Cette résolution appelait par ailleurs à ce que tout soit mis en œuvre pour permettre aux Réunionnais de la Creuse de reconstituer leur histoire personnelle.
 
**
Le gouvernement, partageant la volonté du Parlement de regarder l’Histoire de France en face, avec ses ombres et ses lumières, a installé en février 2016 une Commission Nationale avec un objectif de fin des travaux suffisamment en 2018 pour lui laisser le temps de mener toutes les recherches historiques et sociologiques nécessaires.
 
Permettez-moi de saluer à cet égard les efforts considérables déployés par l’ensemble des membres de la Commission :
  • Son Président Philippe VITALE
  • Wilfrid BERTILE
  • Prosper EVE
  • Gilles GAUVIN
  • Michel VERNEREY
Tous s’investissent passionnément dans l’importante mission qui leur a été confiée et travaillent avec l’indépendance, la rigueur et l’exigence nécessaires pour établir la vérité des faits.
 
Cependant, face aux légitimes et impérieux besoins des Réunionnais de la Creuse d’être tenus informés de ces travaux, j’ai souhaité que nous réalisions un point d’étape à mi-parcours.

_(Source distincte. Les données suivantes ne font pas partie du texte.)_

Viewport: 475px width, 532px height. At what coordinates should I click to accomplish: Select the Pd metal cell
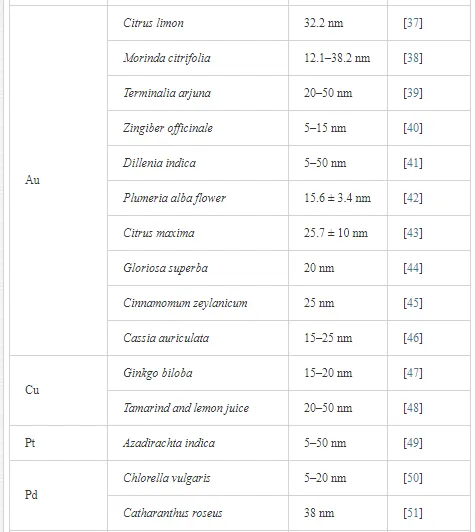pos(58,495)
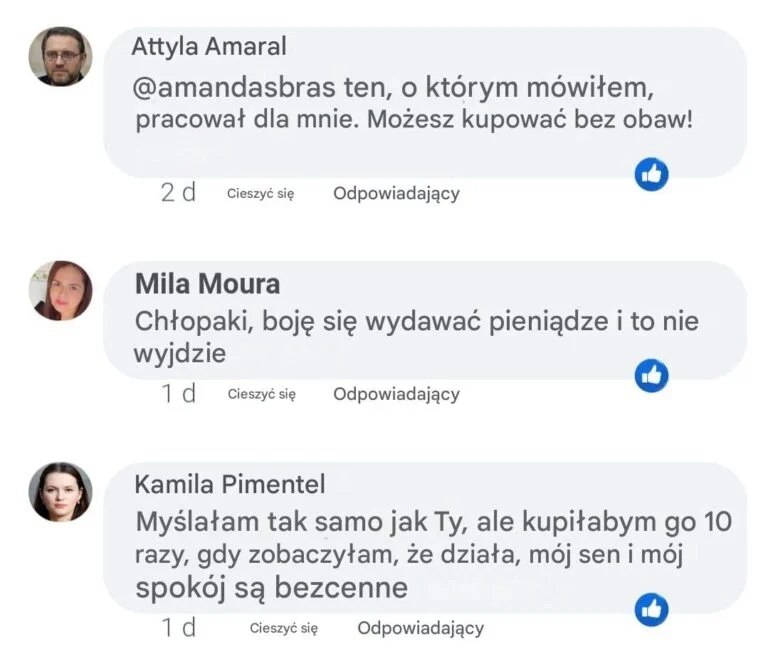Visit the Mila Moura profile name
The height and width of the screenshot is (671, 768).
tap(207, 284)
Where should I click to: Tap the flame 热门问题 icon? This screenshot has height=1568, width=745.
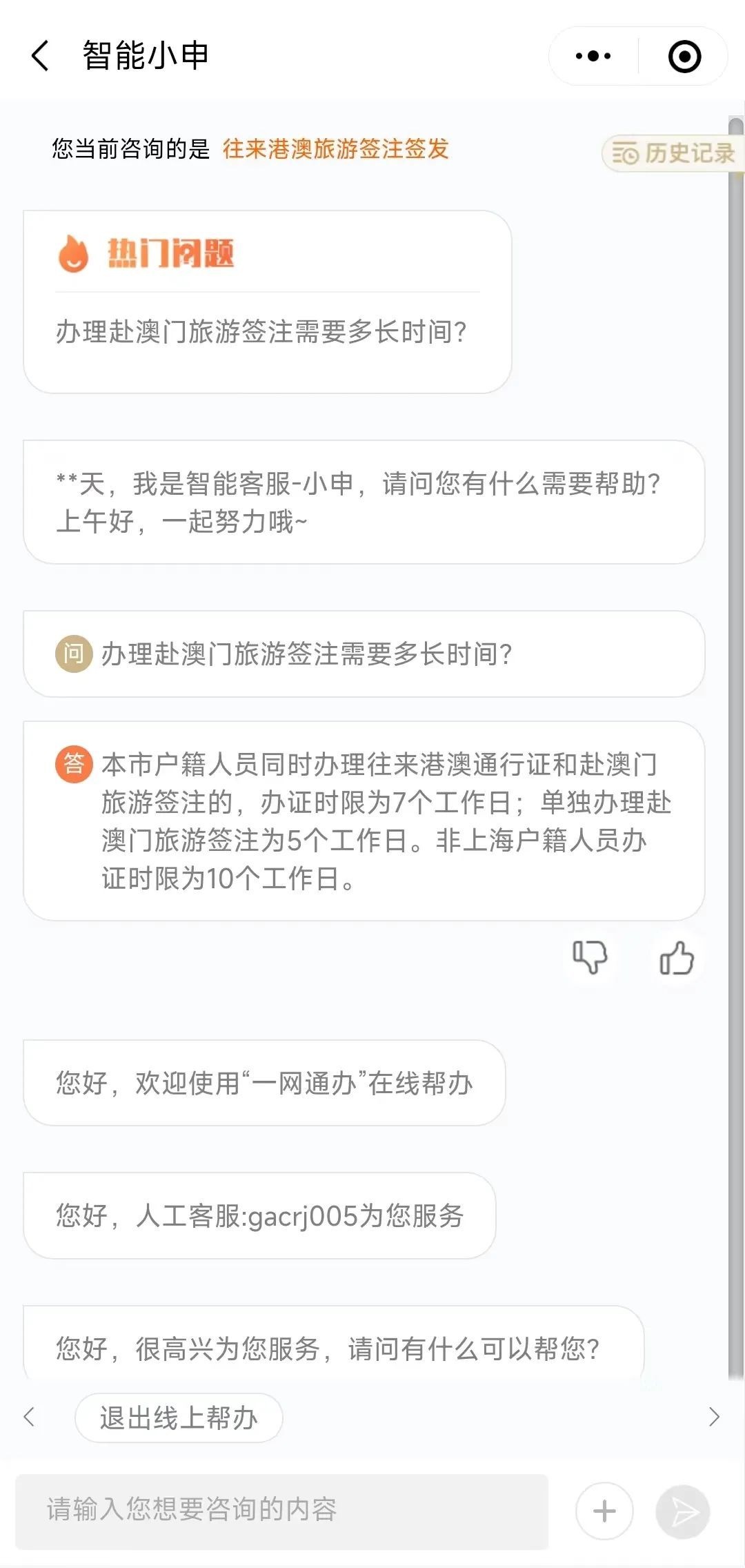coord(73,253)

M. VITALE vous a présenté l’activité de la Commission depuis son installation en 2016. La première avancée concrète a été annoncée il y a peu et a porté de 1630 à 2150 le nombre de réunionnais déplacés et ce grâce à un travail minutieux dans les archives que je veux saluer. La Commission a également mené de nombreuses rencontres et auditions à La Réunion et dans l’hexagone et je sais que nombre d’entre vous qui êtes présents ici y ont participé et ont pu s’exprimer. Ici la parole est importante, elle est difficile mais elle est précieuse.
 
L’amélioration des situations personnelles des Réunionnais de la Creuse étant particulièrement urgente, j’ai par souhaité agir immédiatement, avant la fin des travaux de la Commission, pour proposer un ensemble de mesures afin de leur permettre de retrouver leurs racines et de se réapproprier leur mémoire. La réponse du gouvernement se devait d’être à la hauteur des enjeux, à savoir permettre à chacune et chacun de connaître son passé et de se le réapproprier pour se construire dans sa vie présente et future.
 
En premier lieu, je désigne M. Ferdinand MELIN-SOUCRAMANIEN, juriste reconnu, agrégé de droit public, Réunionnais d’origine, afin d’accompagner juridiquement la Commission. Son rôle sera de travailler autour de la liste des enfants déplacés, issus des travaux de recherche de la Commission pour trouver les moyens juridiques de pérenniser cette liste au regard de la législation en présence, notamment en matière de protection de la vie privée. M. MELIN-SOUCRAMANIEN devra également œuvrer afin que la consultation individuelle et dématérialisée de cette liste soit possible pour permettre aux personnes concernées de confirmer ou non officiellement qu’ils sont desdits « Réunionnais de la Creuse » selon les procédures légales.
 
J’annonce également la signature prochaine d’une convention de partenariat avec la Fédération Nationale d’Aide aux Victimes et de Médiation, l’INAVEM, afin de permettre aux Réunionnais de la Creuse de bénéficier des services de cette fédération. Celle-ci est présente sur l’ensemble du territoire national grâce à ses antennes départementales, y compris à La Réunion par le biais de l’ARAJUFA. Je salue d’ailleurs la présence parmi nous d’Olivia Mons, qui travaille à l’INAVEM et représente également Jérôme Bertin directeur adjoint qui a tout de suite répondu présent à nos sollicitations.
 
Ces associations permettront :
  1. D’accompagner les personnes concernées dans l’ensemble de leurs démarches juridiques
  2. D’assurer, par le biais de professionnels, un soutien psychologique et ce, dans l’ensemble des départements en hexagone et à La Réunion.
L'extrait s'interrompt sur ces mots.